In response to lawsuits and investigations, the state awarded some additional licenses to applicants who were previously denied.

===Recreational===
====Taxes====
During the April 4, 2023 election, many counties and cities in Missouri approved the additional sales tax on recreational cannabis of 3%. It was initially unclear if city taxes and county taxes will stack. After many of the sales taxes went into effect that October, dispensaries sued to prevent stacking of city and county taxes. Amendment 3's drafters supported the position that taxes cannot stack, while the state's cannabis regulatory agency initially said the taxes could not stack before retracting their statement and offering no guidance. In May 2024, a Missouri district court ruled that cities and counties can both tax recreational cannabis.

After voters passed the 3% tax increase in St. Louis, the city missed an administrative deadline, causing lost revenues of around $500,000. St. Louis filed the paperwork to begin collecting the tax in January 2024.

====2023 Recall====
In August 2023, the state recalled over 60,000 cannabis products (including vape cartridges, edibles, and prerolls) manufactured by Delta Extraction LLC. No adverse reactions were reported due to use of recalled products. The recall stems from use of hemp-derived THC produced from sources outside Missouri, causing uncertainty regarding testing of harmful chemicals. Delta Extraction sued the state, arguing they created the products safely and that the state's cannabis regulatory agency did not have the authority to regulate hemp-derived THC.

====Microbusinesses====
In addition to normal cannabis business licenses, Missouri has a category of licenses designed for disadvantaged communities.
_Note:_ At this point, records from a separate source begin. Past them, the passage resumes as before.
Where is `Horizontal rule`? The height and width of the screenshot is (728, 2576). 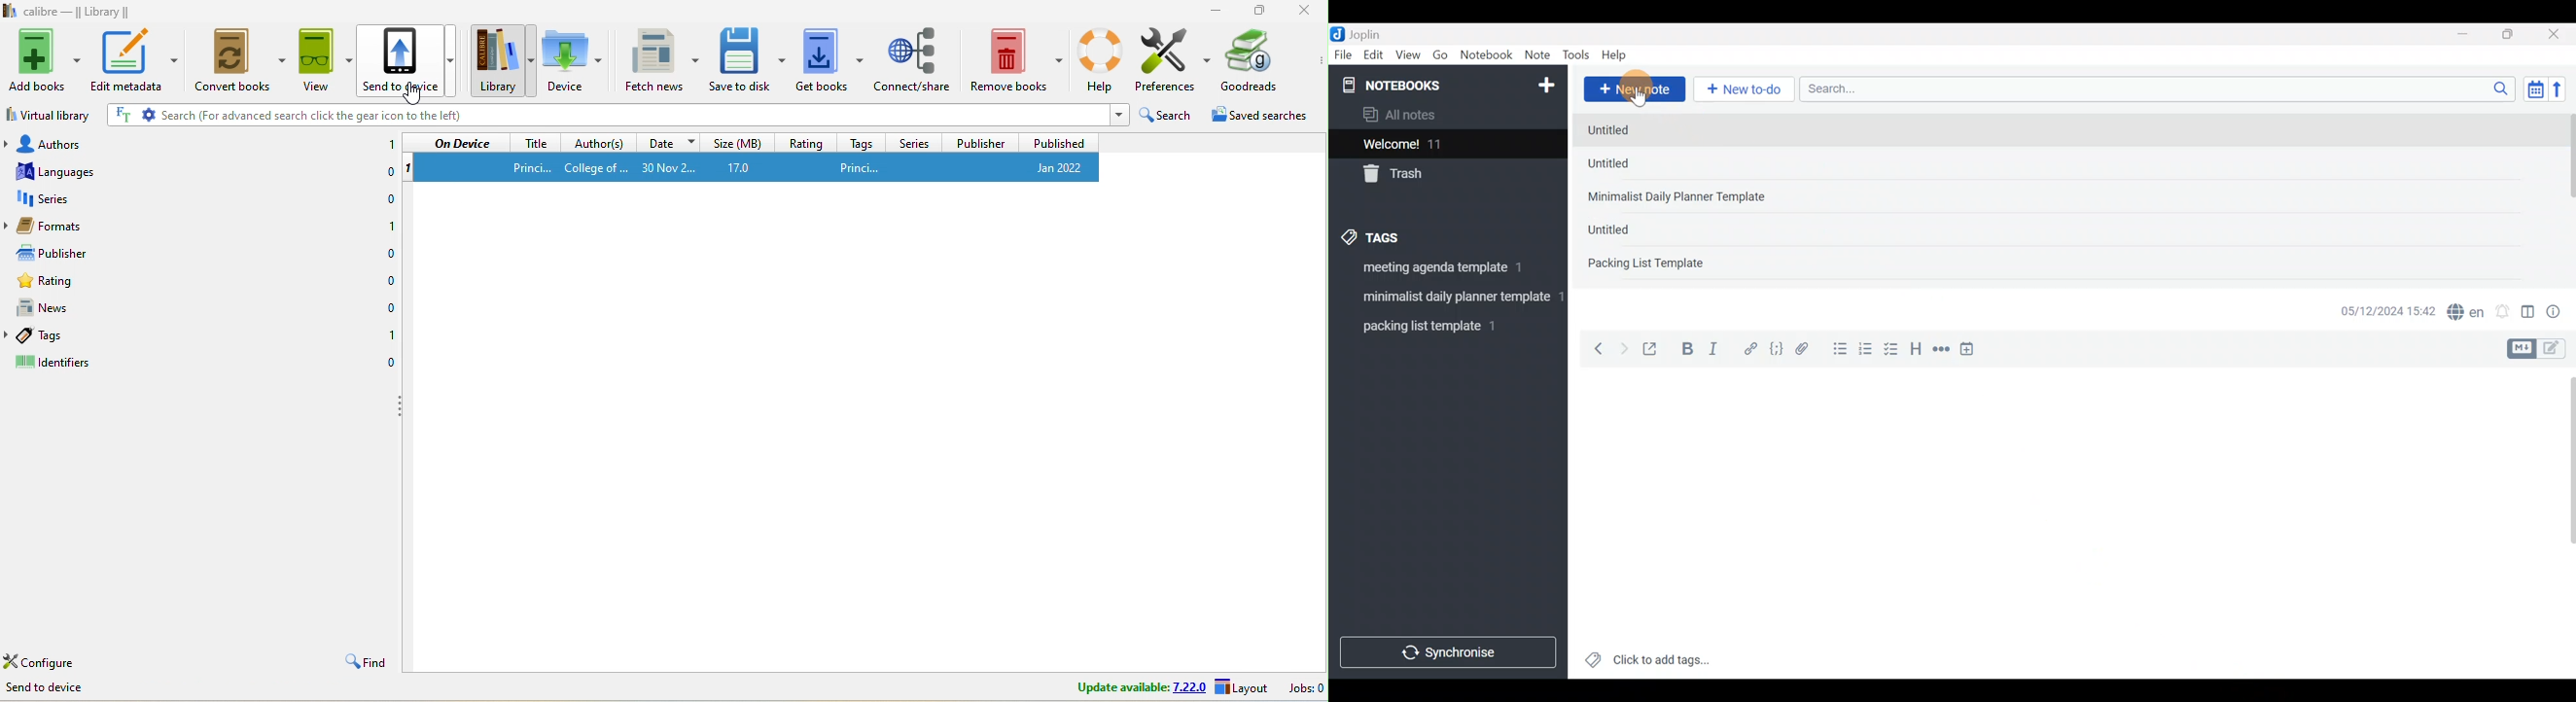 Horizontal rule is located at coordinates (1941, 350).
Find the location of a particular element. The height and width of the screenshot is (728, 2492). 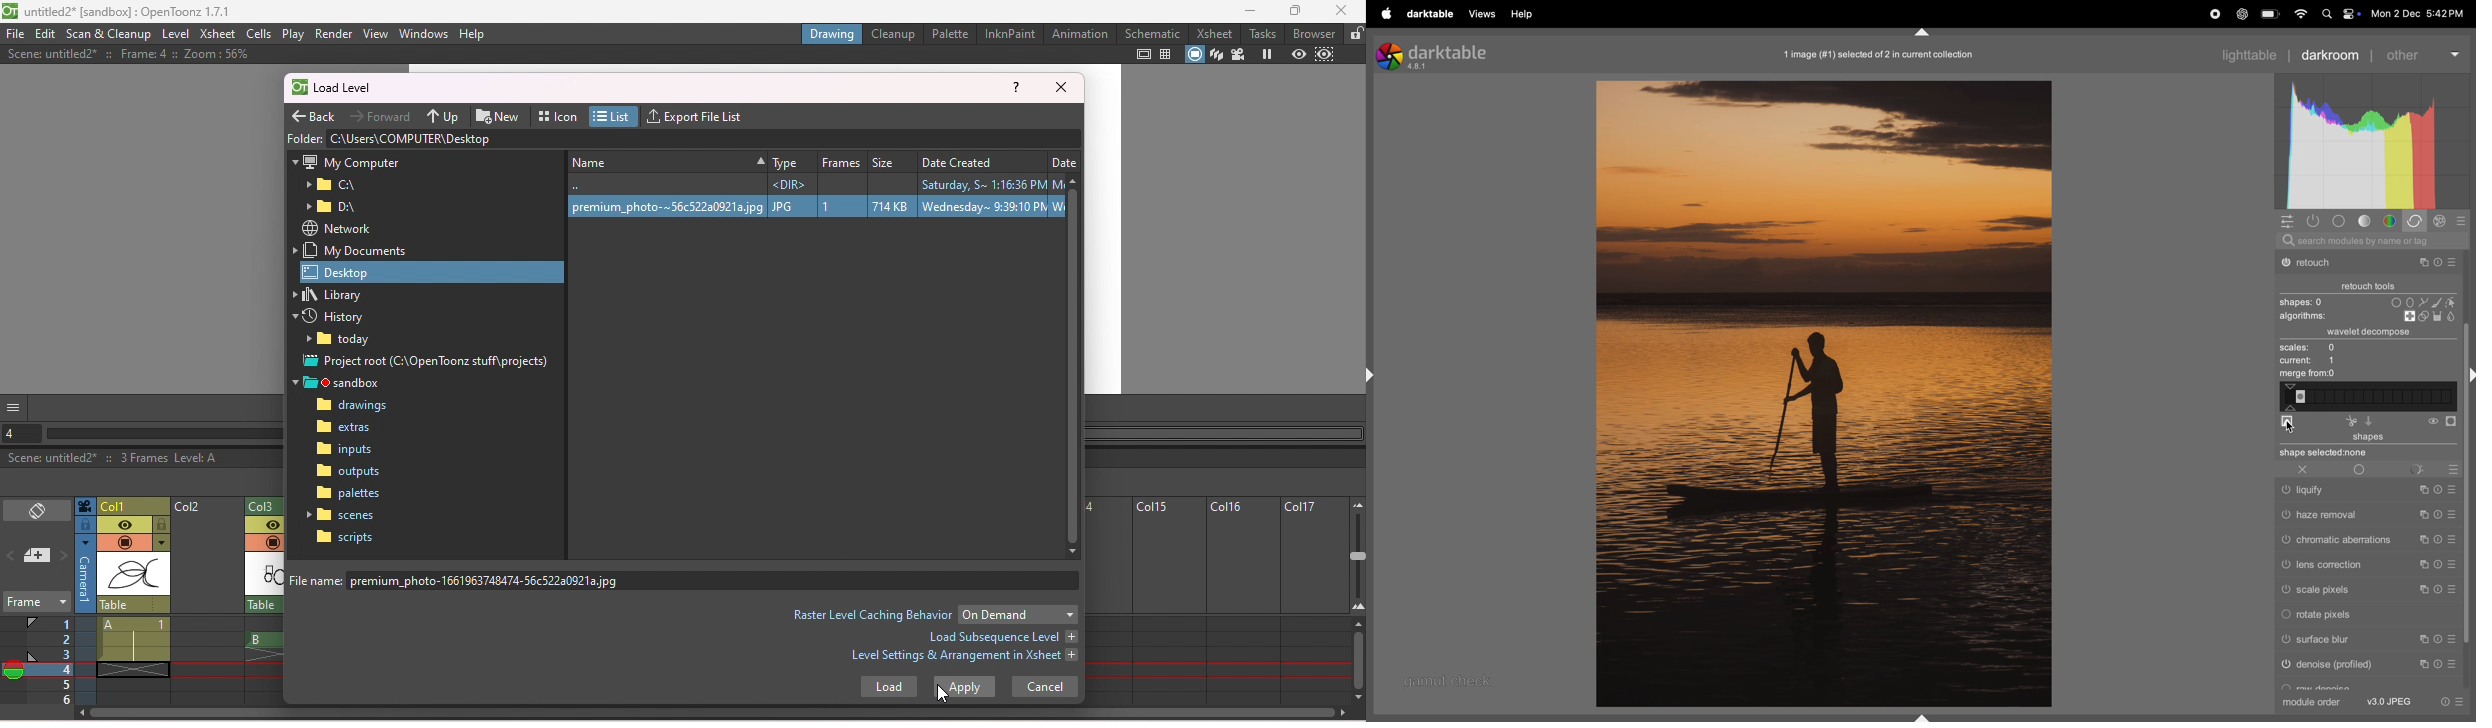

histogram is located at coordinates (2370, 141).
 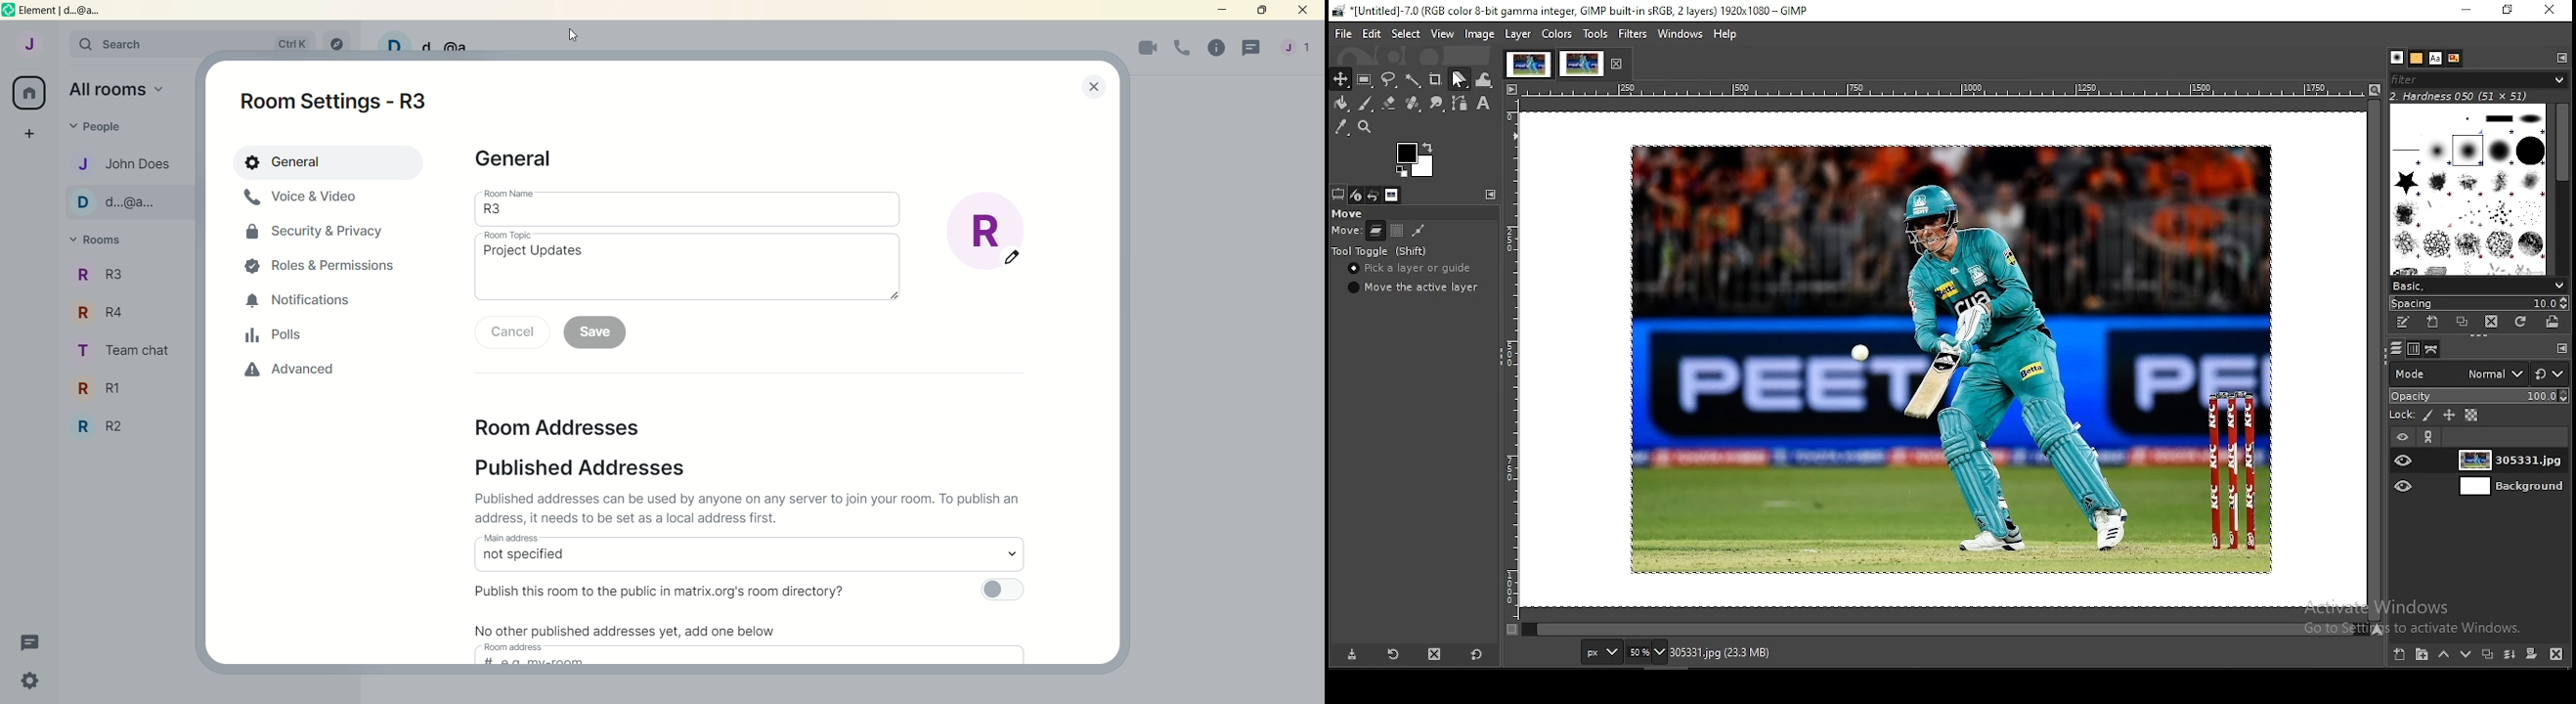 What do you see at coordinates (1268, 13) in the screenshot?
I see `maximize` at bounding box center [1268, 13].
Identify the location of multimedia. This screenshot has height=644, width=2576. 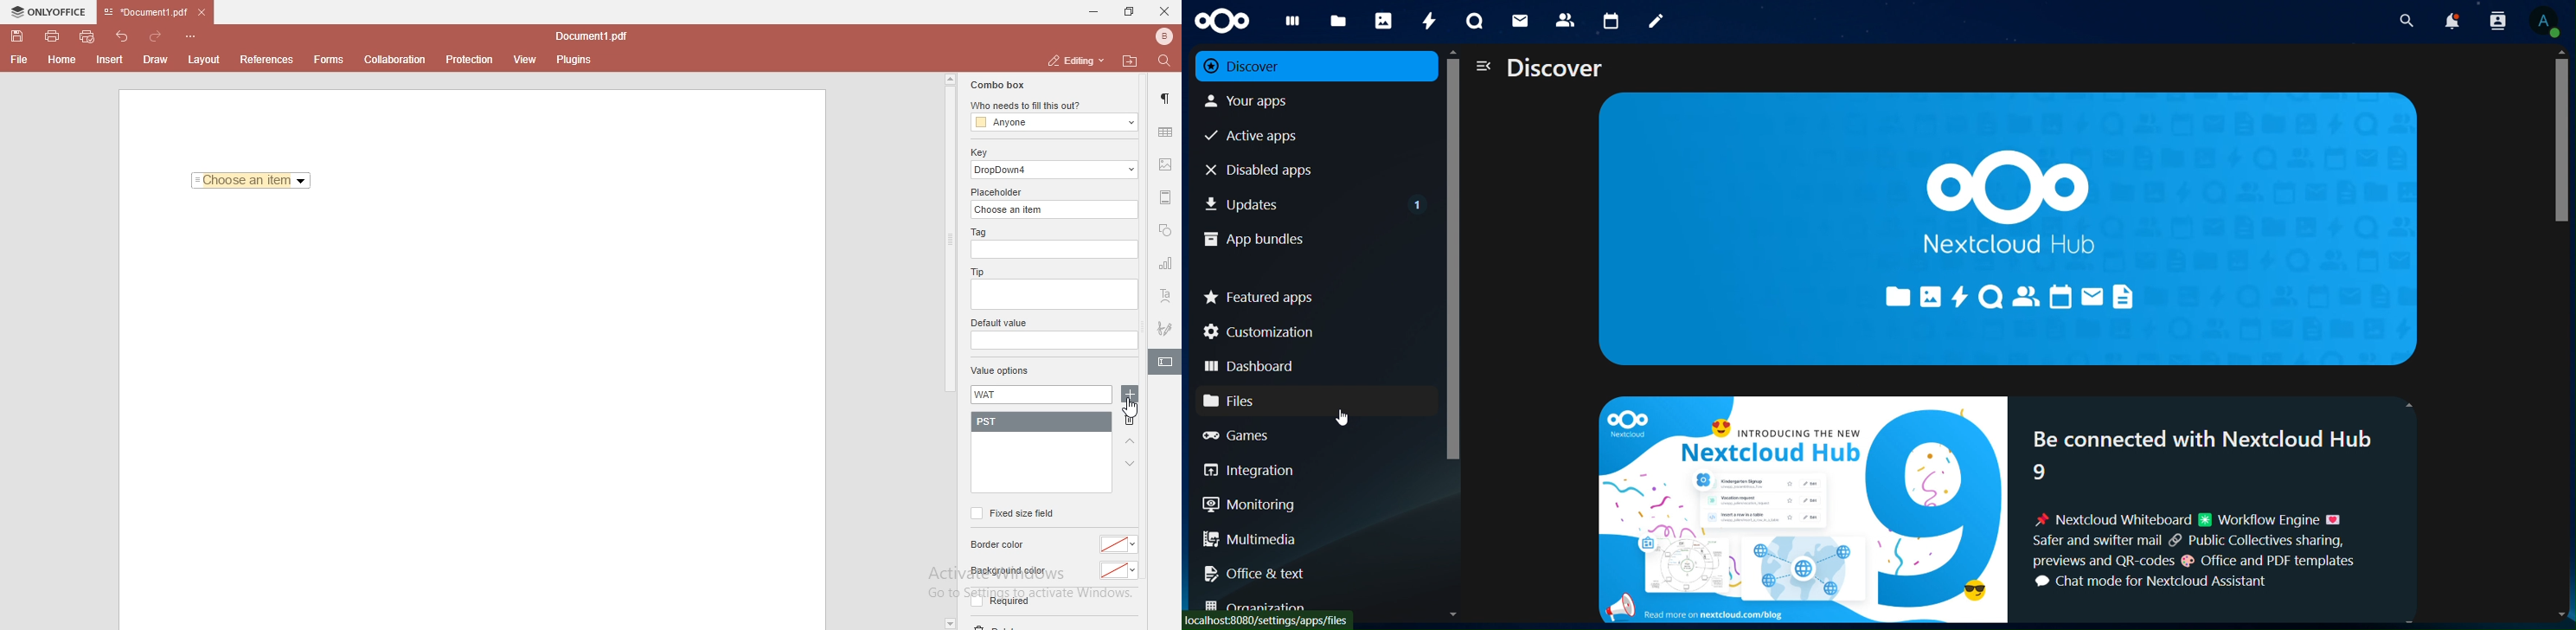
(1251, 541).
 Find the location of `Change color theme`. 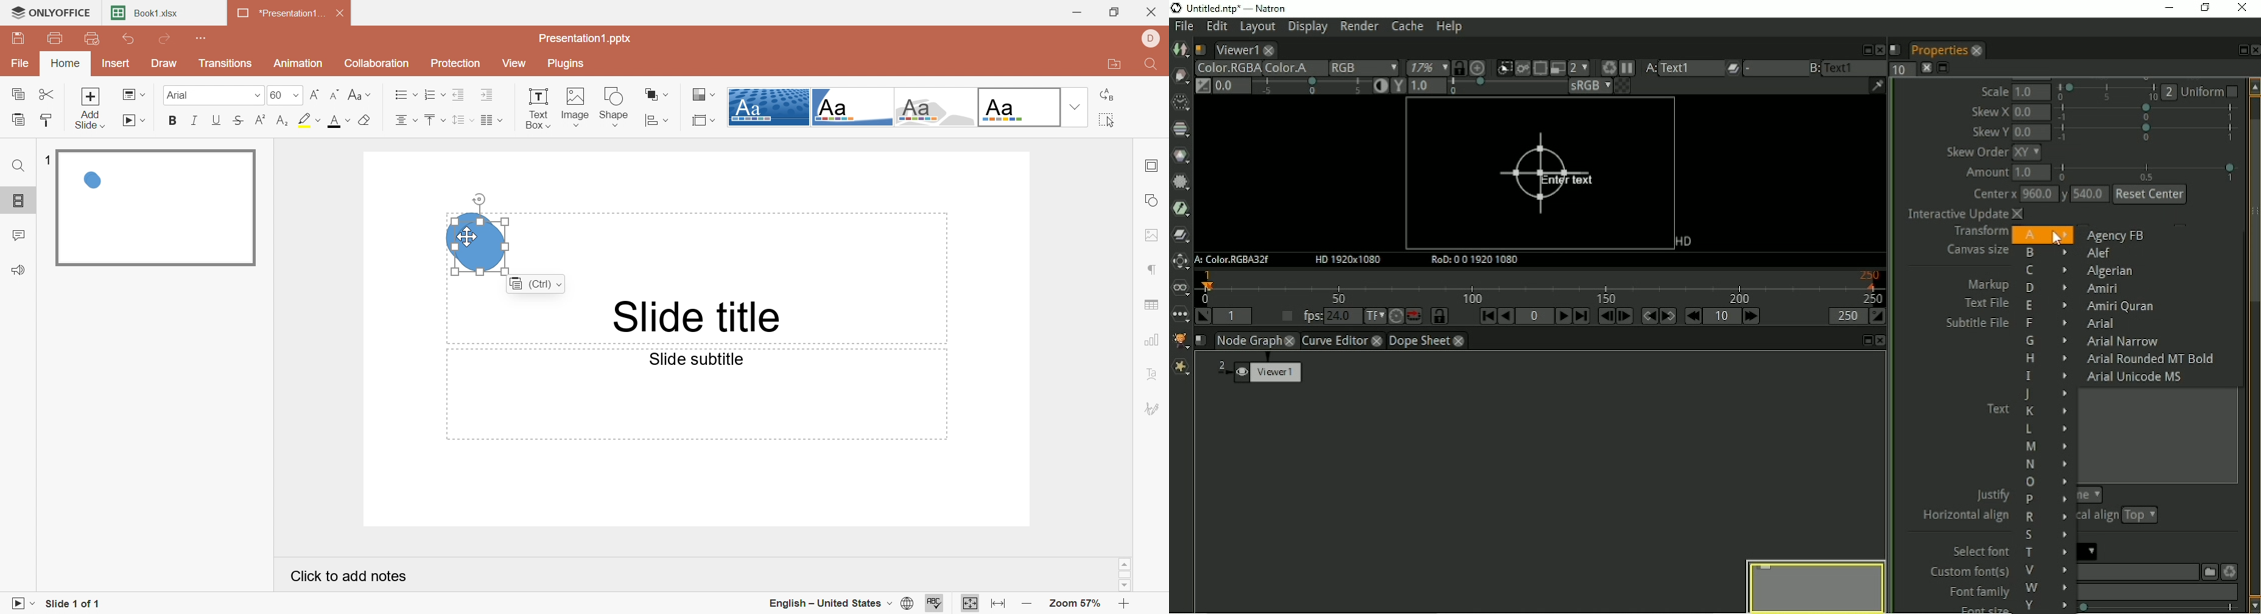

Change color theme is located at coordinates (704, 94).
These communities include low-income, those who have previous cannabis arrests, and disabled veterans. Rather than being awarded by a scoring system similar to how medical licenses were first awarded, these microbusiness licenses are awarded by lottery. Licenses are for dispensaries and wholesale facilities, which are able to grow 250 flowering plants. The first 48 microbusiness licenses were awarded from a pool of over 1,000 applicants in October 2023, with further rounds in 2024 and 2025. Each round of licensing includes two dispensaries and four wholesale facilities per congressional district.

Critics of the microbusiness licenses argue that the licenses will further limit minority entrepreneurship. The awarding of licenses was also criticized as some awardees were representatives from out-of-state companies who used eligible people to apply on their behalf. Some companies were awarded multiple microbusiness licenses. In response to these allegations, the state revoked 11 of the 48 awarded licenses in December 2023. Reporting from the Missouri Independent describe cannabis businessman John Payne's involvement in Missouri's micro-business applications as possibly "predatory" in nature.